# Passage shown
== == ==

I wonder how this is implemented in the GPU. From my time working on a 3D renderer a long time ago, triangles with offscreen vertices would be clipped into smaller triangles, so in the end you would still be rendering multiple triangles anyway. I imagine it would also be possible to clip the scanlines instead.
Actual clipping is expensive so indeed a "guard band" is used : inside the region allowed by the internal precision of the rasterizer, outside pixels are simply "ignored".
I haven't seen it in years but the cause is actually the limitations of float precision and/or the way the developer has setup the world/view matrices.
eg. Your shaders operate on float16 precision (common in the D3D9 days) on a screen with high enough resolution. The boundary pixels at the diagonal now can't fit into the precision of a float16 cleanly.
Mmmh there is rather an easy way to get that bug due to float precision is when the vertice positions are the result of some maths. Then two vertices which should be mathematically at the same position will end up not being exactly at the same position in practice due to float precision. Only ways to have two vertices at the exact same position is either hardcoding it, assigning the position of one to the other or using index buffers.
An easy thing to miss.

== == ==

# Raw data
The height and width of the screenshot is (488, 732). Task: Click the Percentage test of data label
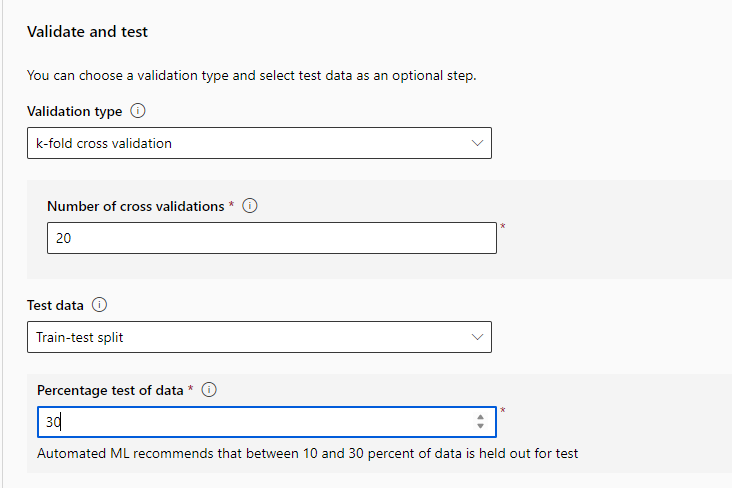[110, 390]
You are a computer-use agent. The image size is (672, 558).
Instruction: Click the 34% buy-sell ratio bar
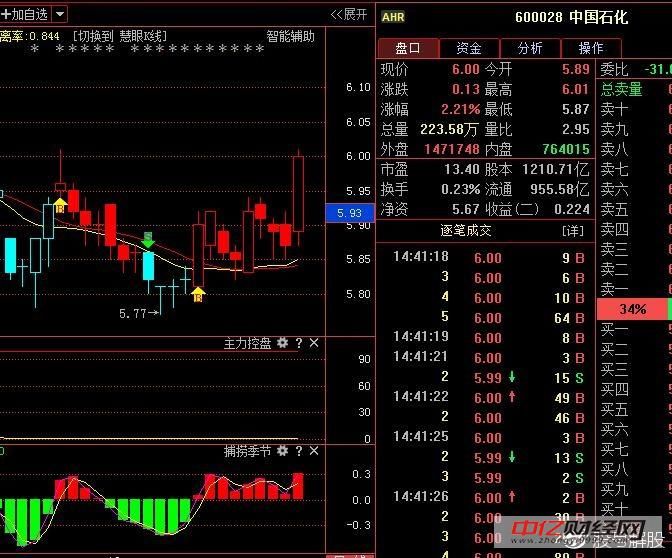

== == ==

# Your tasks
**a.** Could you reproduce the thread on GPU triangle clipping and float precision word for word, starting with "Actual clipping is" and going on through "the world/view matrices."?
**b.** Write the next part of the forum thread on GPU triangle clipping and float precision, picking up after its final reply.

# Final answers
**a.**
Actual clipping is expensive so indeed a "guard band" is used : inside the region allowed by the internal precision of the rasterizer, outside pixels are simply "ignored".
I haven't seen it in years but the cause is actually the limitations of float precision and/or the way the developer has setup the world/view matrices.

**b.**
That wouldn't be a problem in this case though? The vertices of 2 fullscreen triangles can be passed to the GPU using hardcoded values without any precision error (integers below a certain value can be represented precisely using floats).
That wouldn't be a problem as long as the vertex positions go through exactly the same transformations, as that ends with them accumulating the same rounding errors. Assuming that nobody was messing with floating point rounding behavior at runtime or flat out decided to enable fast-math and live with the resulting mess.
Nearly everything done with floating point would be better done another way...
But the reality is that floating point numbers 'just work' for a huge number of things, and the space and compute inefficiency is small enough to not worry about.
In actual hardware shading is done 32 or 64 pixels at a time, not four. The problem above just got worse.
While it's true that there are "wasted" execution in 2x2 quads for derivative computation, it's absolutely not the case that all lanes of a hardware thread (warp / wavefront) have to come from the same triangle. That would be insanely inefficient.
I dont think that it's publicly documented how the "packing" of quads into lanes is done in the rasterizer for modern GPUs. I'd guess something opportunistic (maybe per tile) taking advantage of the general spatial coherency of triangles in mesh order.
> it's absolutely not the case that all lanes of a hardware thread (warp / wavefront) have to come from the same triangle. That would be insanely inefficient
I am no GPU expert, but I performed some experiments a while ago indicating that this is in fact how it works, at least on nvidia.
I would expect it simplifies the fragment processing pipeline to have all the interpolants come from the same triangle. Another factor that comes to mind is that, due to the 2x2 quad-padding, you would end up with multiple shader executions corresponding to the same pixel location, coming from different triangles; that would probably involve complicated bookkeeping. Especially given MSAA.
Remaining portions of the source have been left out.